▶ Raw data:
____________________
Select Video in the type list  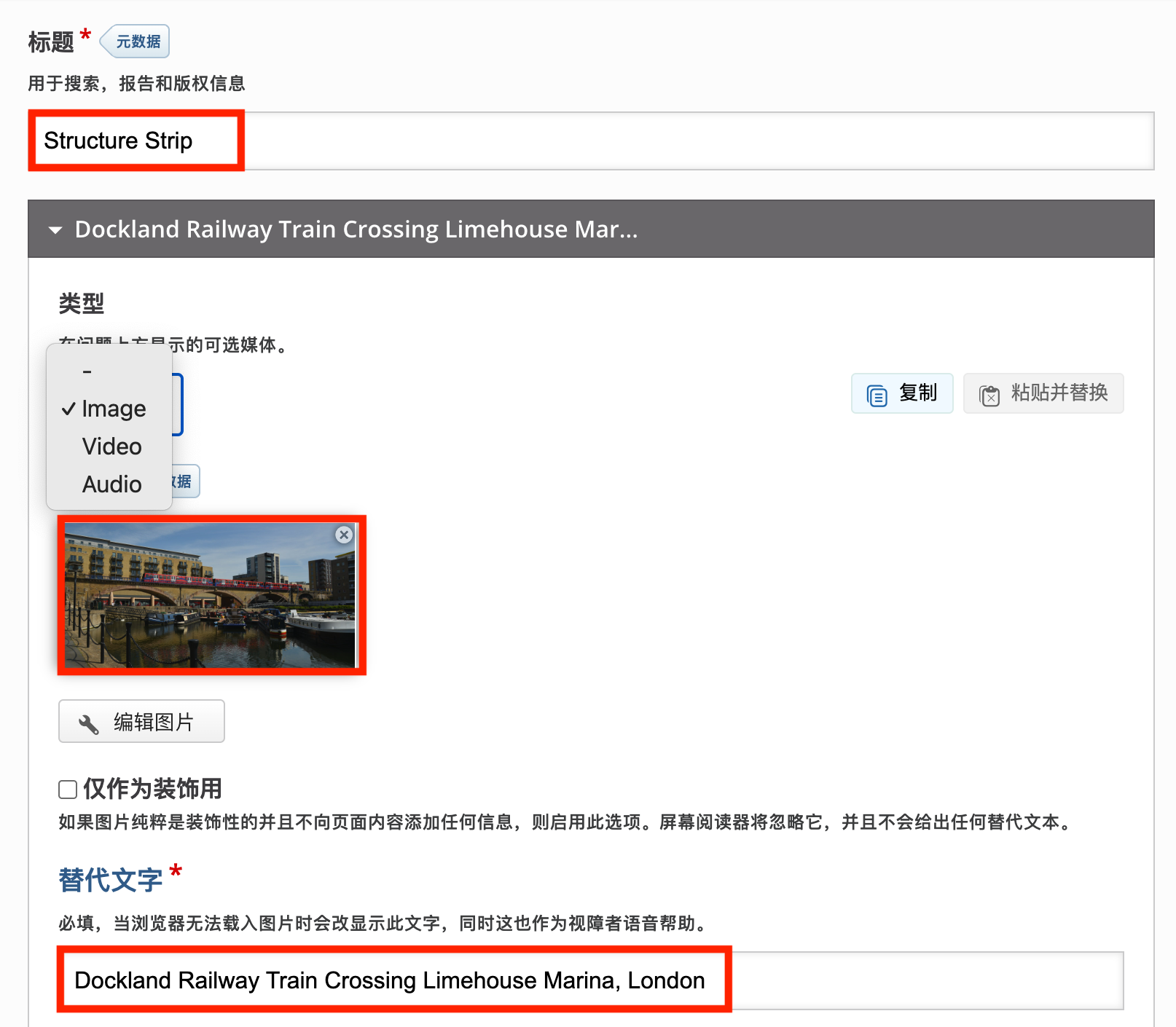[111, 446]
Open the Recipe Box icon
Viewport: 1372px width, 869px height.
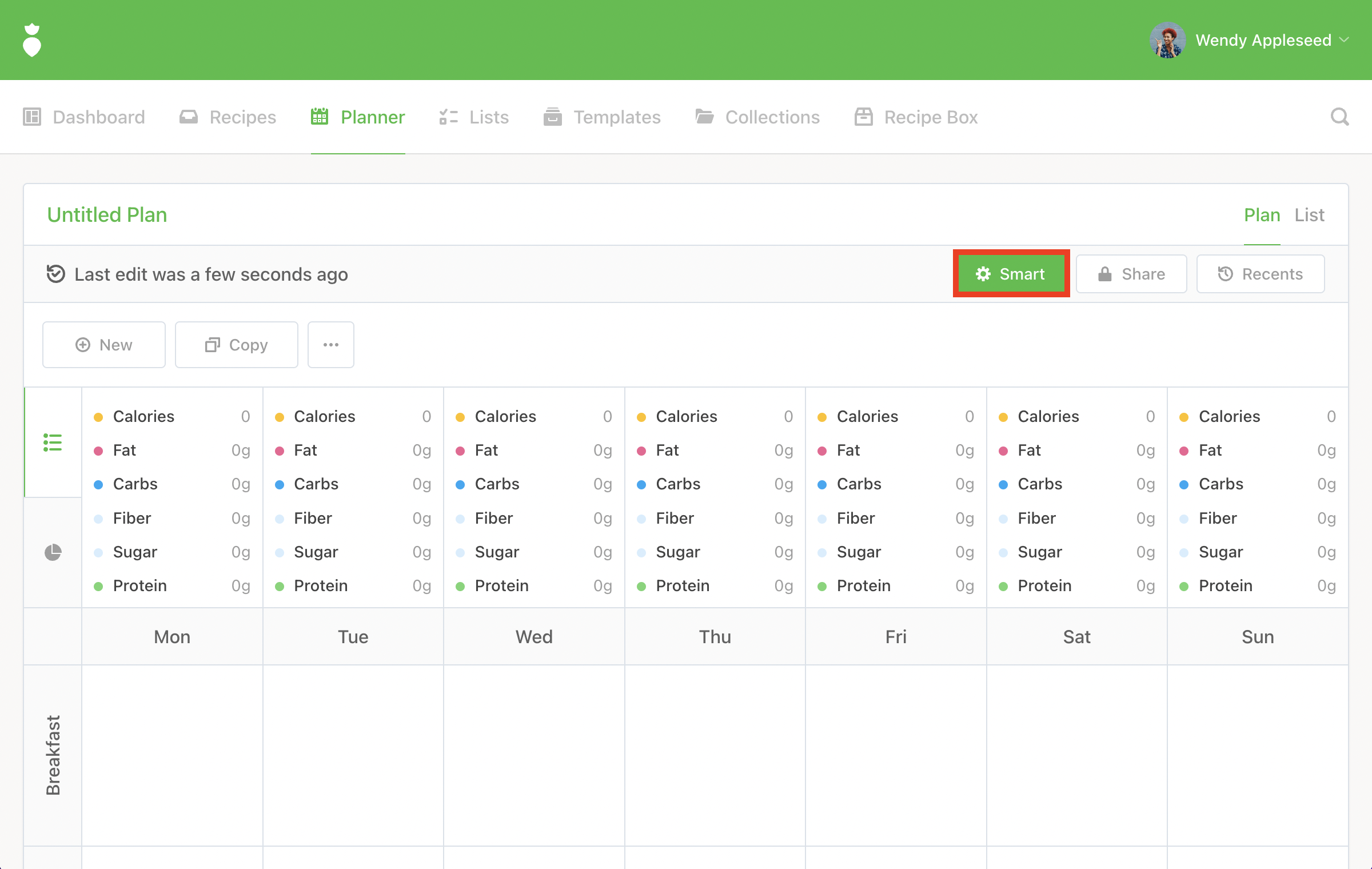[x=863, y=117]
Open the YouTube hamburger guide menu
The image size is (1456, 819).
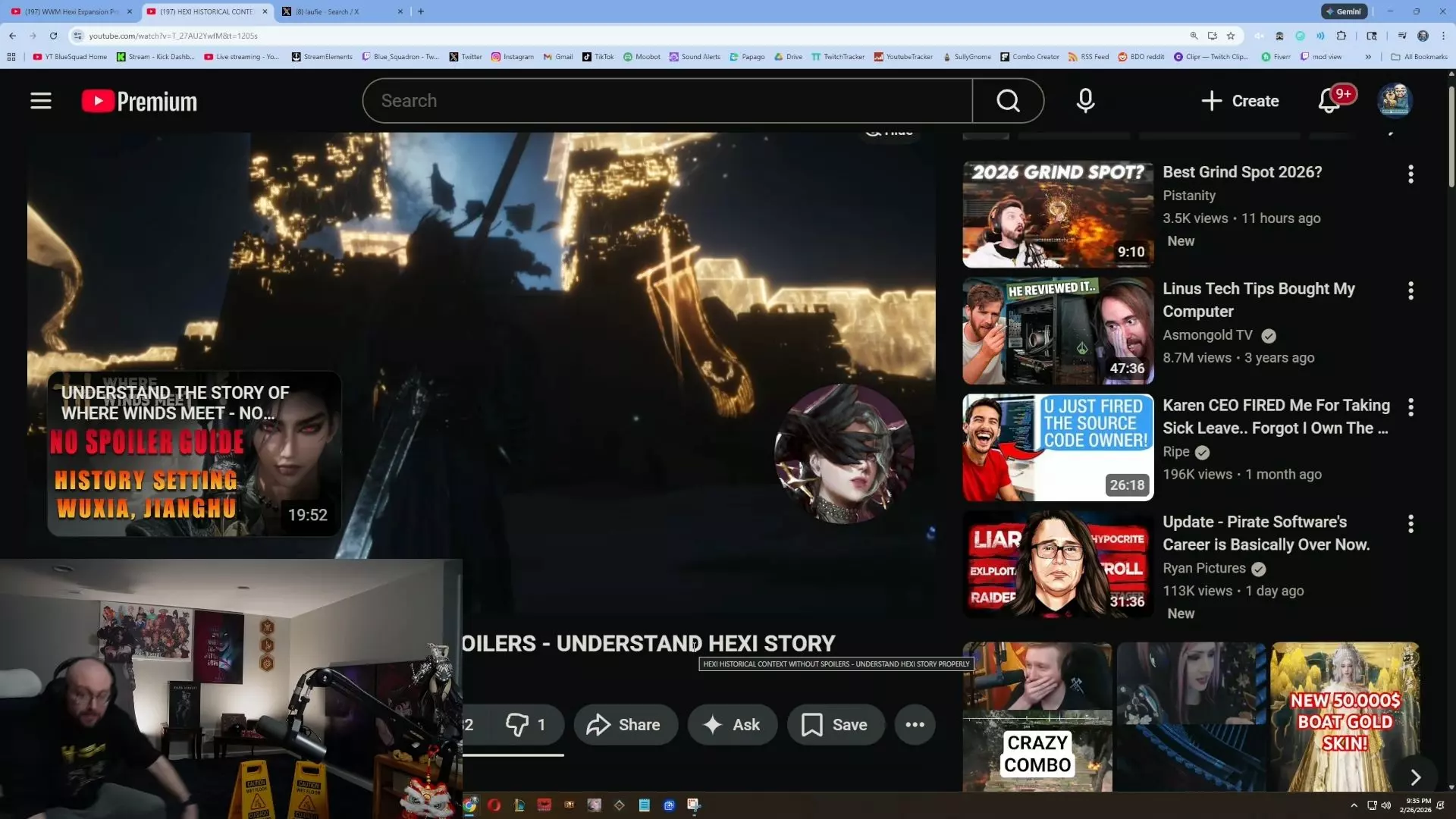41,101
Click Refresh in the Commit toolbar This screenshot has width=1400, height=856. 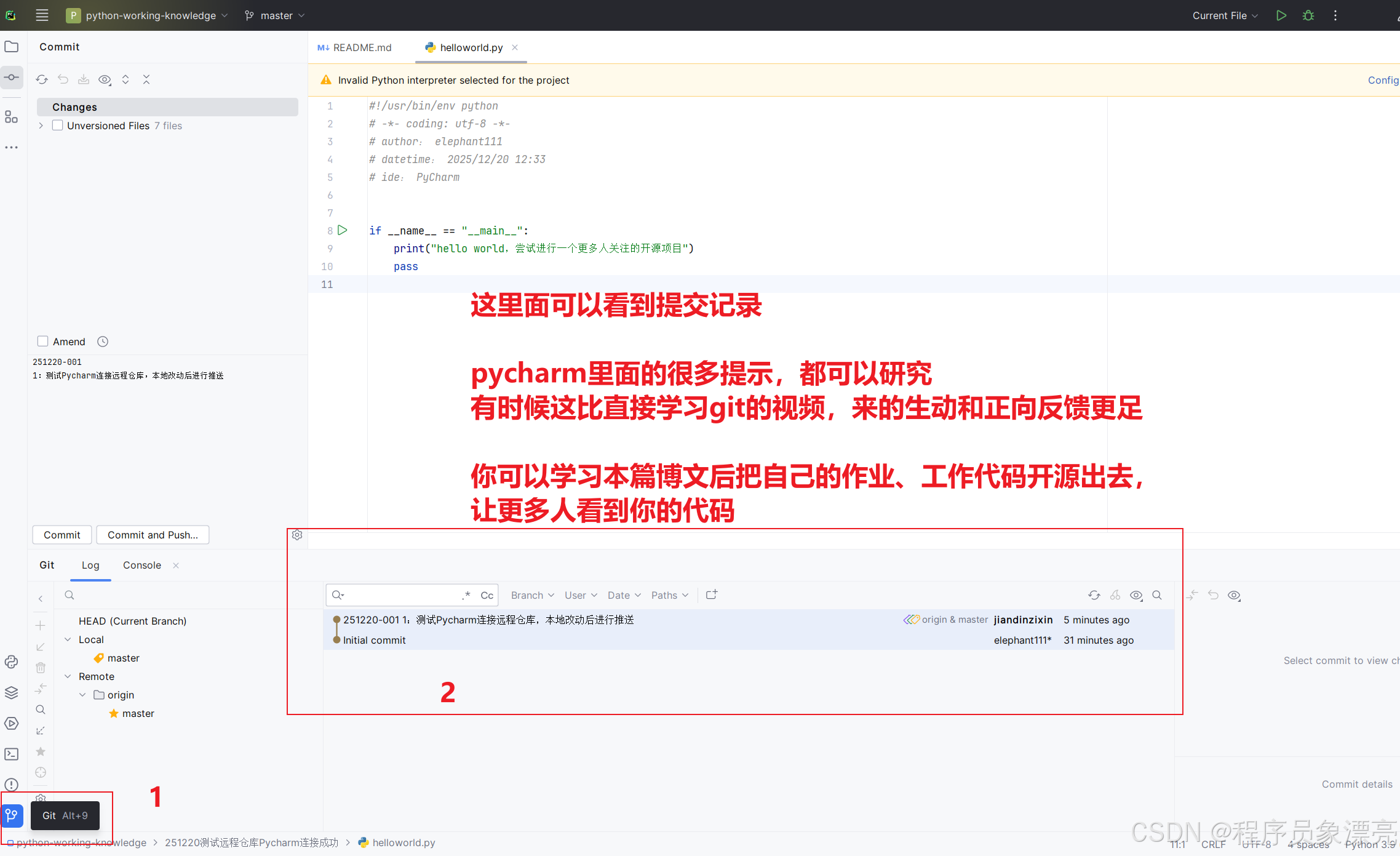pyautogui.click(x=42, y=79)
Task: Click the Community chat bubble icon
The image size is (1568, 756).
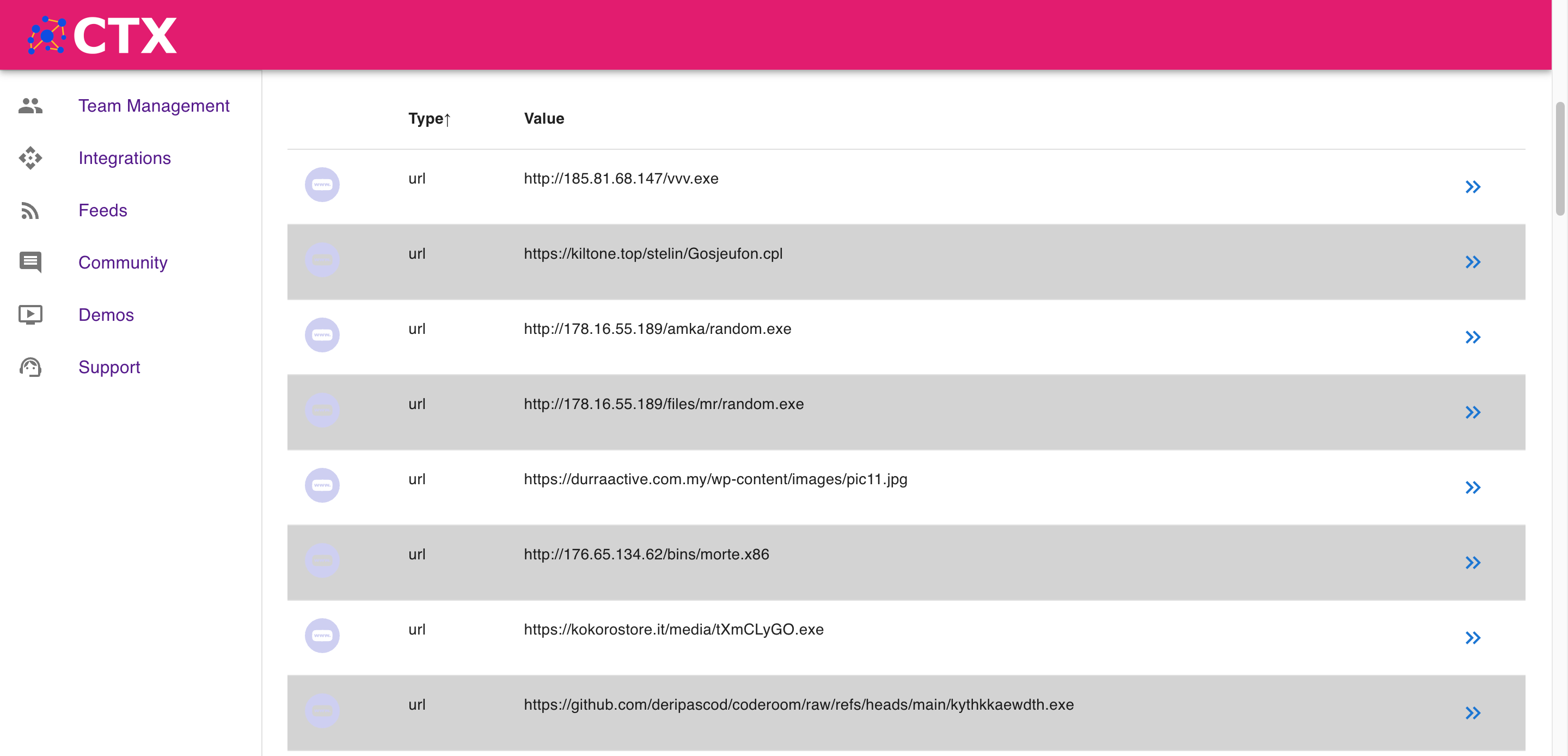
____________________
▶ Problem statement: Look through the records for the string "icon". Copy every line that has it.

▶ Expected answer:
Open the Recipe Box icon
Task: Click the Community chat bubble icon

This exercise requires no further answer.